Record excerpts:
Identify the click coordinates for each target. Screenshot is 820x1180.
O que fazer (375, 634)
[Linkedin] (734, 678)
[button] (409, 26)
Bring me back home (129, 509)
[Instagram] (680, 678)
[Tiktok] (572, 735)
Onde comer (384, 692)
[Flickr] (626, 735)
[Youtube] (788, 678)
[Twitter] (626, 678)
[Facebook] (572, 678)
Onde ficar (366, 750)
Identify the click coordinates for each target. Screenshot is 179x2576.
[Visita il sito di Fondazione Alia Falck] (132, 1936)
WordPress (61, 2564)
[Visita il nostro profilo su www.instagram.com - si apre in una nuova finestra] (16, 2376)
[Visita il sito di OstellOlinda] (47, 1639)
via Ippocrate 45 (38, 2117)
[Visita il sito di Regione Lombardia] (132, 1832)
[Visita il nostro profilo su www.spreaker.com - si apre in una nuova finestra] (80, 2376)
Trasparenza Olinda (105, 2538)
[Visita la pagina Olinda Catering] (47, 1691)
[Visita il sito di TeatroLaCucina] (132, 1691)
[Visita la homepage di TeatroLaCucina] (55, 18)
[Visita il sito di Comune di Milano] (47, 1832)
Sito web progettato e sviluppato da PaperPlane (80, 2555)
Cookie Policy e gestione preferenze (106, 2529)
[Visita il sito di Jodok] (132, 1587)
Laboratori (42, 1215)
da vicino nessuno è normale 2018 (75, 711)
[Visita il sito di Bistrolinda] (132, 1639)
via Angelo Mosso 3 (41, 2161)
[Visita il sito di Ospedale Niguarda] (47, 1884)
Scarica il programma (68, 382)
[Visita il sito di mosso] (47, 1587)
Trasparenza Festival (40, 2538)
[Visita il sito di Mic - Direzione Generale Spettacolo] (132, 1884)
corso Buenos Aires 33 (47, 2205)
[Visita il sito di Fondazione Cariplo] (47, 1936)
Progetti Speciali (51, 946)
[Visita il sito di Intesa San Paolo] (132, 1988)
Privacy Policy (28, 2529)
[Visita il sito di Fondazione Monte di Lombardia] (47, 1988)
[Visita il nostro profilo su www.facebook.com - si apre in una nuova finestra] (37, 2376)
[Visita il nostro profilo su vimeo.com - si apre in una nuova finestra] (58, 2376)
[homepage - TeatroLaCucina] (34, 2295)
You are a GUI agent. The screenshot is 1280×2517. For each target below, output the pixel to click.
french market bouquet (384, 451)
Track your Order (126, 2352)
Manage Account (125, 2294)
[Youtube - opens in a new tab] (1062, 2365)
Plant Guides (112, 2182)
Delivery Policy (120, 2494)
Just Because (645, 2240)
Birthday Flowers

What you need to do:
What lines in the entries contain "Fondazione"? Report each one by copying it.

Result:
[Visita il sito di Fondazione Alia Falck] (132, 1936)
[Visita il sito di Fondazione Cariplo] (47, 1936)
[Visita il sito di Fondazione Monte di Lombardia] (47, 1988)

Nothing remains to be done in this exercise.